ASSIGNMENT
From the entries below, work out how many lines contain the string "pixel"; answer with the number alone.

Stored data entries
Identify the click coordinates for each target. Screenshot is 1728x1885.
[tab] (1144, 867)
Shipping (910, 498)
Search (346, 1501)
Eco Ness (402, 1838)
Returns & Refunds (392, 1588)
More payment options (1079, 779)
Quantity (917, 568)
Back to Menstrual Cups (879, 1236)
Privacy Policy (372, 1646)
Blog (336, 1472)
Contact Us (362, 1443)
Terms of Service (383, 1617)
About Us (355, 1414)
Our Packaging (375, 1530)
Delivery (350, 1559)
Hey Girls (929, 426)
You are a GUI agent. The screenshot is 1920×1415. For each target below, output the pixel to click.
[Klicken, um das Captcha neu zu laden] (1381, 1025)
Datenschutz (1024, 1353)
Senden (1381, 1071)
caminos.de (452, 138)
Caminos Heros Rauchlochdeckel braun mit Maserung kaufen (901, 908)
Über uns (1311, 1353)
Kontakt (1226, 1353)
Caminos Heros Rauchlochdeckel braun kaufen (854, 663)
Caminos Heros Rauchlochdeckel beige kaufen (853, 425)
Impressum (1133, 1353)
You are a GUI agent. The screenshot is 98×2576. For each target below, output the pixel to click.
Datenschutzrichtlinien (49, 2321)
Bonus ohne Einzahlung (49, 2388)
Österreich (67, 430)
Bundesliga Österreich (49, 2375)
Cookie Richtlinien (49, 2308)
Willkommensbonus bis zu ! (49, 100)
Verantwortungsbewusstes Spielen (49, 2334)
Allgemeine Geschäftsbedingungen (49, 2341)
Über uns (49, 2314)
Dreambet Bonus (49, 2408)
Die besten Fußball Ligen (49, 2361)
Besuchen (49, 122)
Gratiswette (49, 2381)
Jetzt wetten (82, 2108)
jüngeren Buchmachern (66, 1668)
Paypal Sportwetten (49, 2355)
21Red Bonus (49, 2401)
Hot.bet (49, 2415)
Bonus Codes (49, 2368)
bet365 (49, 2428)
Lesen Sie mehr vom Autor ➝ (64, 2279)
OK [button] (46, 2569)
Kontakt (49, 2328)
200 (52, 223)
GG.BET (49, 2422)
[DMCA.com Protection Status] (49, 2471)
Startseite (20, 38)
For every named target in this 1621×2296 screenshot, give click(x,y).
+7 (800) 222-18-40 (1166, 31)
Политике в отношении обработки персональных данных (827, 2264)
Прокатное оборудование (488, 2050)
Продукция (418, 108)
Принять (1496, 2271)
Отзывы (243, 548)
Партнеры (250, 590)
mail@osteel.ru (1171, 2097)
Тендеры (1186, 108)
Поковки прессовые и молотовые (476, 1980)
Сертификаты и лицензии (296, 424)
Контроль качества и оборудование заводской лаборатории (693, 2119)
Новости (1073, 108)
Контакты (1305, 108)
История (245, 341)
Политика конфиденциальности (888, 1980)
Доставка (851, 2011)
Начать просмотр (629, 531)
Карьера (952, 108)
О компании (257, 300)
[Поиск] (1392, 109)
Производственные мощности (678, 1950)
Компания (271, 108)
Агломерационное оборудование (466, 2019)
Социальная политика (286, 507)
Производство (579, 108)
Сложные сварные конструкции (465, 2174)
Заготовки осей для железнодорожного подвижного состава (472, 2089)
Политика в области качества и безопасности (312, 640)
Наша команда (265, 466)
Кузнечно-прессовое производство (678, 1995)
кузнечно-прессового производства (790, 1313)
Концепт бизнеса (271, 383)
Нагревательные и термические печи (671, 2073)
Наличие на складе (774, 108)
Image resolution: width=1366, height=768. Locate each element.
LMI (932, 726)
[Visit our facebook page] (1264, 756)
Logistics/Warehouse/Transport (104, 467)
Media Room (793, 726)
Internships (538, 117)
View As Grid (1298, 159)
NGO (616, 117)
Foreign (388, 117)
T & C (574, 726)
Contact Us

RESULT OF THE EXERCISE
2